For the most part, emergency communication initiatives appearing on ballots this past year considered technology: phone surcharge increases to make up for losses in 9-1-1 services now that the number of cell phone users is far surpassing the number of landlines in homes, and increased tax assessments to fund narrowbanding requirements and other 9-1-1 mandates.
While I don’t consider two initiatives a “trend,” voters in two counties in Michigan approved increases in tax assessments to fund enhanced 9-1-1.
Antrim County (Mich.) went to voters on a combined appeal and won the levy for a tax assessment of up to one-half of one mil for six years. A half of one mil translates to 50 cents for each $1,000 of assessed valuation and will make up for budget shortfalls resulting from a state mandate in 2007 to decrease the phone surcharges; the 9-1-1 emergency telephone and dispatch system was also losing revenue to cell phone users paying the surcharge to the county where the owner claims residence, without benefit in case of an emergency involving 9-1-1 in Antrim County. Upstate Antrim County is a vacation cabin get-away spot for downstate residents.
The shortfall was projected to increase in 2013—if the levy failed to pass—because of necessary equipment upgrades needed to conform to state-mandated narrowbanding requirements. A mid-term ballot initiative in Eaton County (Mich.) won voter approval—by almost a two to one margin—for renewing the current 9-1-1 emergency levy and increase it by a rate of 95 cents per $1,000 of assessed valuation for the next five years to continue funding for the county’s Enhanced 9-1-1 Emergency Telephone and Central Dispatch System.

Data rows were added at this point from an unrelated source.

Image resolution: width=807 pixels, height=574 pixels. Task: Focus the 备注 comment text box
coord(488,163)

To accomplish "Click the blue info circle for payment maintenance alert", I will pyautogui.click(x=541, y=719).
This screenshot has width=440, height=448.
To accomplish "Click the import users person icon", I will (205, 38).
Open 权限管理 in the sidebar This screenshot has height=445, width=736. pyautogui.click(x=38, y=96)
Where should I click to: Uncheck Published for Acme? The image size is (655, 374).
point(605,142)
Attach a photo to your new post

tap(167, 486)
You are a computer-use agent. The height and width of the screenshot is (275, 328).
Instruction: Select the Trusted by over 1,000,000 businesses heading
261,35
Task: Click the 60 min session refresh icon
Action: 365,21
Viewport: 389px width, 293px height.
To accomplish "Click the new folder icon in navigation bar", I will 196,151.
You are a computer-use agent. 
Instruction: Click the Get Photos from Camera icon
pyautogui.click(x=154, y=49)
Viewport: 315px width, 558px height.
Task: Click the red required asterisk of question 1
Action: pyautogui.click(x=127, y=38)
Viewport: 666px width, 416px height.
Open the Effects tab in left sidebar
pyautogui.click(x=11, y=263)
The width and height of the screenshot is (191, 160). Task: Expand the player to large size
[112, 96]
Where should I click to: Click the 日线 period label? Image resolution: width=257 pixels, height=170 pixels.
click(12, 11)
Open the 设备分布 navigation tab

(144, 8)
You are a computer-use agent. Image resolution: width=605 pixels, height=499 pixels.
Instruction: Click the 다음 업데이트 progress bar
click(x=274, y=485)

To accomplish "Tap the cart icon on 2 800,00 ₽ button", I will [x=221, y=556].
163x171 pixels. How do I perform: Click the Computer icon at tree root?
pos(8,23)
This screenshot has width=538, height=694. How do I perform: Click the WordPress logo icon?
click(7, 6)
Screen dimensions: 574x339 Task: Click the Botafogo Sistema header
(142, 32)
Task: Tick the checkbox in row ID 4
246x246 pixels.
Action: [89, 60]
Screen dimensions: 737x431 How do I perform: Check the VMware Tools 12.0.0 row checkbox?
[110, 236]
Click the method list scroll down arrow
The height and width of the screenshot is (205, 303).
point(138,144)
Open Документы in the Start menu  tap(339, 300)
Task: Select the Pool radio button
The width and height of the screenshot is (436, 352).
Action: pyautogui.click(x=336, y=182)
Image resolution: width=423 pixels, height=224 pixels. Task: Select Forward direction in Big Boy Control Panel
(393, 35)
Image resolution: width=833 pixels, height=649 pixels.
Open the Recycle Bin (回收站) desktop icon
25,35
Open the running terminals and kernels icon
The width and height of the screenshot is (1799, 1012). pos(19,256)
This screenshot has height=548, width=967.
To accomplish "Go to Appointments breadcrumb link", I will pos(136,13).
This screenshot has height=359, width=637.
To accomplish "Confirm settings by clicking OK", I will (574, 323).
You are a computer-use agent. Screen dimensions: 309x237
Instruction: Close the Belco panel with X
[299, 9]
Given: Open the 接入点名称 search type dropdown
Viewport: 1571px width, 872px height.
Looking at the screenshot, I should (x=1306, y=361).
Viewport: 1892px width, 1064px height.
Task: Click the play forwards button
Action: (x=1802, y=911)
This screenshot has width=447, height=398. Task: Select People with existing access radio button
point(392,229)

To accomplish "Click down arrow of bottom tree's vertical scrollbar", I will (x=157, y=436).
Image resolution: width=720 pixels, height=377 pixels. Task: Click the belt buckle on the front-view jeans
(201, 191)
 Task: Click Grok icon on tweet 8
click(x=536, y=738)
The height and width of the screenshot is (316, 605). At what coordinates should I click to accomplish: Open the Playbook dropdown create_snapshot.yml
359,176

Deschutes County (Ore.) 9-1-1 wasn’t so lucky, and by a relatively slim margin. An initiative to create a 9-1-1 emergency district in the county with a levy at a permanent cap of 39 cents per $1,000 assessed valuation was defeated by about 1,500 votes of the 29,500 votes cast. The funding would have supplemented a grant already secured for a new building and equipment and, in the long haul, prepare the county for NG9-1-1 technology.
The results were not what Deschutes County communications was looking for, of course. But that doesn’t mean they plan to give up.
Ballot initiatives give citizens the opportunity to participate in the decision-making process and, because of that, I consider initiatives at the cutting edge of political participation. They can have huge consequences. And, win or lose, at least a defeated initiative forces the public and legislators to think about it.